Inherited diseases can affect the heart, brain, kidneys, immune system, blood system and/or the dog’s ability to breathe or walk normally, among many other body systems. Inherited diseases can significantly reduce the quality of a dog’s life, particularly where they cause pain. Unfortunately, in some cases the suffering that results from these inherited diseases is so great, that euthanasia is necessary.
If you are interested in a particular breed, it is important to research which inherited diseases can occur in that breed.
- Familial Shar Pei fever (FSF) – Familial Shar Pei fever (FSF) is a painful, progressive disease that involves episodes of fever, anorexia, severe joint swelling and severe pain. Dogs may not be able to walk at all during episodes of FSF and some episodes are fatal. As the name would suggest this condition is rife in Shar Peis.
- Fucosidosis – Fucosidosis is an enzyme deficiency/storage disease. As it is a recessively inherited disease, breeding from close relatives greatly increases the risk of puppies inheriting this problem. It causes serious neurological problems such as a lack of coordination, tremors, weakness, difficulty eating, difficulty walking, partial blindness, deafness and anxiety. This disease worsens with age and there is currently no treatment available. This condition is found among English Springer Spaniels.
- Excessive skin folds/wrinkly skin – Excessive skin folds/wrinkly skin which cause serious skin and eye problems (for example Shar Pei, Pug, British Bulldog, French Bulldog and Pekingese). The skin between the folds is prone to skin infections and inflammation which is painful and irritating for the dog. Excessive skin folds on the face also rub onto the eyes (known as entropion) causing painful eye problems.
- Abnormally large heads – Abnormally large heads which cause serious birthing difficulties (for example British Bulldog, Pug, and Boston Terrier). The puppy’s abnormally large head can be too big for the mother’s narrow pelvis.
- Miniaturisation – Abnormally small head (miniaturisation) like that of a Cavalier King Charles Spaniel, which predisposes dogs towards syringomyelia (a painful condition where the dog’s skull is too small for its brain). Any breed with a flat face and/or abnormally small head could potentially be predisposed to this painful condition. Deliberately breeding for a small, ‘cute’ head predisposes dogs to painful health problems.
- Abnormal body proportions – Abnormal body proportions cause serious spinal problems resulting in pain and difficulty walking. Chondrodystrophicbreeds (for example the Dachshund, Corgi and Basset Hound) have abnormal cartilage, which causes their disproportionally short legs.

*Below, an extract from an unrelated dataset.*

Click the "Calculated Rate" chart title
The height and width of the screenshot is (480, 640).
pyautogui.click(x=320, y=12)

This abnormal cartilage can lead to intervertebral disc disease which is a common problem for these breeds. Deliberately breeding dogs to have a short stature predisposes them to painful health problems.

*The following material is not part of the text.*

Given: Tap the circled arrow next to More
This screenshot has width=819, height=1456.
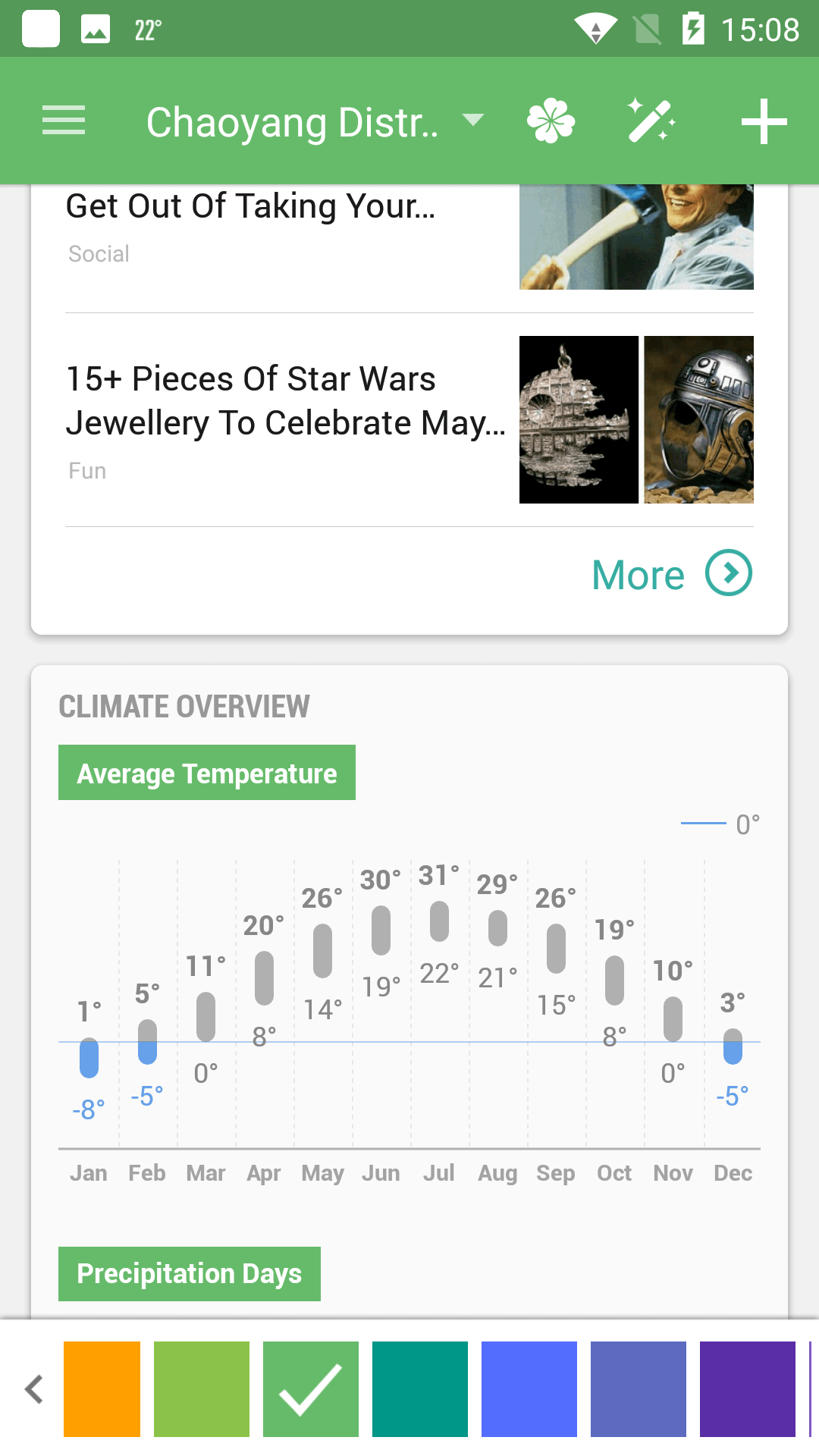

- Flat faces – Very flat faces (brachycephalic) cause serious breathing and eye problems. Brachycephalic breeds such as the Pug, British Bulldog, French Bulldogs and Pekingese, suffer because they have a reduced skull length, but the amount of soft tissue in their airways is not reduced, resulting in the same amount of tissue being squeezed into a smaller area. This tissue obstructs airflow and causes major welfare problems. They are also prone to several eye conditions that tend to lead to chronic irritation and pain. This is because the flatter the face, the shallower the eye socket and the more prominent the eye. Prominent bulging eyes are at greater risk of injury and sometimes they actually pop out of their socket.